When something complicated comes up, she can engage with it more substantively than someone without that training.
She described a recent client whose baby was still breech heading into the third trimester. It was the kind of situation where a lot of educators would say, "I can't touch that - talk to your provider."
Kati went further.
"Only about 3% of babies actually stay breech until term," she told her client. "Here are your options if that happens."
And when they got to the edge of what education could cover, she was direct: "Here are all the questions I would ask, as a provider, to another provider about all your options moving forward."
That kind of guidance - not medical advice, but medically informed preparation - is part of what makes BirthPrint different.
Kati doesn't promise to eliminate fear. Preparation is the key.
"A lot of first-time moms - and some second-time moms who had a traumatic first birth - at the end of our visit, I ask: how are you feeling? And they still say, I'm absolutely terrified."
She pauses.
"But at least I know what to expect."
That shift from terrified-and-in-the-dark to terrified-but-informed is the whole point. It's the difference between fear that paralyzes and fear you can walk through.
She compares it to reassuring a child there are no monsters under the bed. You can't guarantee everything will go perfectly. But you can hand someone a flashlight.
To help the community, Kati offers free classes at the Elizabethtown Library
One thing Kati wants Lancaster County to know about: you don't have to spend a dime to start benefiting from what BirthPrint offers.
Every third Tuesday evening, she holds a free, hands-on class at the Elizabethtown Public Library.
The sessions cover labor positions, touch on common fears, and are kept deliberately conversational - no rigid curriculum, just real talk about what expecting mothers are actually dealing with.

"We keep it really just one-on-one, going back and forth," she says. "And that's completely free."
Cost, she acknowledges, is a real barrier for young families.
Not everyone can invest in private sessions.
So she wants the library class to serve as an open door - a way for any expecting mother in the area to access real, personalized guidance without the financial pressure.
"If it becomes really popular, we're more than happy to expand it," she says.

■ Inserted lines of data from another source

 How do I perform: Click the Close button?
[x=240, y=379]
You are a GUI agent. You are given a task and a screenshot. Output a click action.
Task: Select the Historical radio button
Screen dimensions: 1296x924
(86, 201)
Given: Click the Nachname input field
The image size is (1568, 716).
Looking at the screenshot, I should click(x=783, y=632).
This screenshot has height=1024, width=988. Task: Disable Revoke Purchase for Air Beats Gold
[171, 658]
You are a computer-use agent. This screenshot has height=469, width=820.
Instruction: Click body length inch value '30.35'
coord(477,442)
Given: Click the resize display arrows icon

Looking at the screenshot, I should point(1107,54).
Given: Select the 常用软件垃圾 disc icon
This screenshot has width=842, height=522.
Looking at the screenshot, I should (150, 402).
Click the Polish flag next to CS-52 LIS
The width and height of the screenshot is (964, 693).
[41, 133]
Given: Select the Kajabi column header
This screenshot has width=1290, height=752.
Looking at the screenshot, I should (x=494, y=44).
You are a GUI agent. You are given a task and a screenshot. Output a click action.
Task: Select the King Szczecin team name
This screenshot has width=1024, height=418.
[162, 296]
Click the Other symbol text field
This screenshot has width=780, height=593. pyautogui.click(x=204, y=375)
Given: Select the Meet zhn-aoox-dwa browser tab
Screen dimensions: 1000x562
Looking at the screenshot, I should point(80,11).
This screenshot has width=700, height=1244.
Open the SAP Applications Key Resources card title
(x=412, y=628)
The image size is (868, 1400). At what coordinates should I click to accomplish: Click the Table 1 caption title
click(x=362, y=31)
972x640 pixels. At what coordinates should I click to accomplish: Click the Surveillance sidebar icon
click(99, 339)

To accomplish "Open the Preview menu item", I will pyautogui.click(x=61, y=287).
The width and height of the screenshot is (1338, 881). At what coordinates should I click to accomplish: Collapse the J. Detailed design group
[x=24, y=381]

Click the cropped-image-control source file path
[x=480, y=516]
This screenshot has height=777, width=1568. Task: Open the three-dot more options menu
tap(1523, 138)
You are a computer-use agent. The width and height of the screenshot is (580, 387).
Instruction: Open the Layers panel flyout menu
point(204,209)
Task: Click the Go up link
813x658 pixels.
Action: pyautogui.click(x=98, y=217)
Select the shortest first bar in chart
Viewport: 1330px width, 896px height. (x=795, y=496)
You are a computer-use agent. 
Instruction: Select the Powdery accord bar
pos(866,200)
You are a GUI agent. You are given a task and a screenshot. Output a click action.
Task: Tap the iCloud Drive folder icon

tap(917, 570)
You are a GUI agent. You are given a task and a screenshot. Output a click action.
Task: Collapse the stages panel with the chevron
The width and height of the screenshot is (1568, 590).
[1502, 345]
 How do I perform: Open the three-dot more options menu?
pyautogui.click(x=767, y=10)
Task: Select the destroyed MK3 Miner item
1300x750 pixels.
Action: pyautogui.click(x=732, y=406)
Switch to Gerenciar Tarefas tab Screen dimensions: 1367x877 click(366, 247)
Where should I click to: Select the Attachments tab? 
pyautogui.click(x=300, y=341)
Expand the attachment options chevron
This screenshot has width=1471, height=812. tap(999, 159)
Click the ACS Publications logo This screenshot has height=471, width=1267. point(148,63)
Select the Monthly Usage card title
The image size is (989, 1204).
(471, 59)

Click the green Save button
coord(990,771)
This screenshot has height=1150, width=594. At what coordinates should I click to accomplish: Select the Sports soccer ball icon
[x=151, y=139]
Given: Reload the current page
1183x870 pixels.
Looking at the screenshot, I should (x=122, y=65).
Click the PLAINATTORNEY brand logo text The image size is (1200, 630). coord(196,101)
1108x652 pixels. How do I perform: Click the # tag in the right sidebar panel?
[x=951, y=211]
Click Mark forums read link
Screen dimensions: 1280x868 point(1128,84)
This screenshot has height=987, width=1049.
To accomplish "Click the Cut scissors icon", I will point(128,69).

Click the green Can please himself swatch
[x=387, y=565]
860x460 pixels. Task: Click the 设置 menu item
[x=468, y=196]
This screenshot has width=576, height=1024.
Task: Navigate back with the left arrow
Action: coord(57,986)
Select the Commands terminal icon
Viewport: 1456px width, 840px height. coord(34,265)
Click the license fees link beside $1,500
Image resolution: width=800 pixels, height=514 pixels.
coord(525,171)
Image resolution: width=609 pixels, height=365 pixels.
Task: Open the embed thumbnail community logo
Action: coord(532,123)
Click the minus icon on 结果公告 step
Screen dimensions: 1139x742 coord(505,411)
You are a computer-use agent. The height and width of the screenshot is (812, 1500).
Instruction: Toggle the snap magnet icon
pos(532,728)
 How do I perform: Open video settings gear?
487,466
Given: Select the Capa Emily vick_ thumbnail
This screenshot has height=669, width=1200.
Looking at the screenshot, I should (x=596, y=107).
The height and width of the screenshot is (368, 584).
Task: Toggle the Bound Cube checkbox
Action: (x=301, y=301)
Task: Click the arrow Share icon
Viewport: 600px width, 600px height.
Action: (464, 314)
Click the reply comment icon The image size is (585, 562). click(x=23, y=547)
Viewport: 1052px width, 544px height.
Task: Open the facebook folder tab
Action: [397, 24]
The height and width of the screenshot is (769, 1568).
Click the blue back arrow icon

For private sessions, Kati says BirthPrint's pricing is intentionally reasonable. The goal has never been exclusivity - it's been access.
Kati Frey serves clients across Lancaster County, both in-person and virtually.
To learn more about BirthPrint's services or to connect with Kati directly, visit her website or reach out through her contact page.
The next free class at the Elizabethtown Public Library is coming up this month. If you're expecting - or know someone who is - it's worth showing up.
Because knowing what's coming doesn't make the journey easier by removing the unknown. It makes it easier by turning the lights on.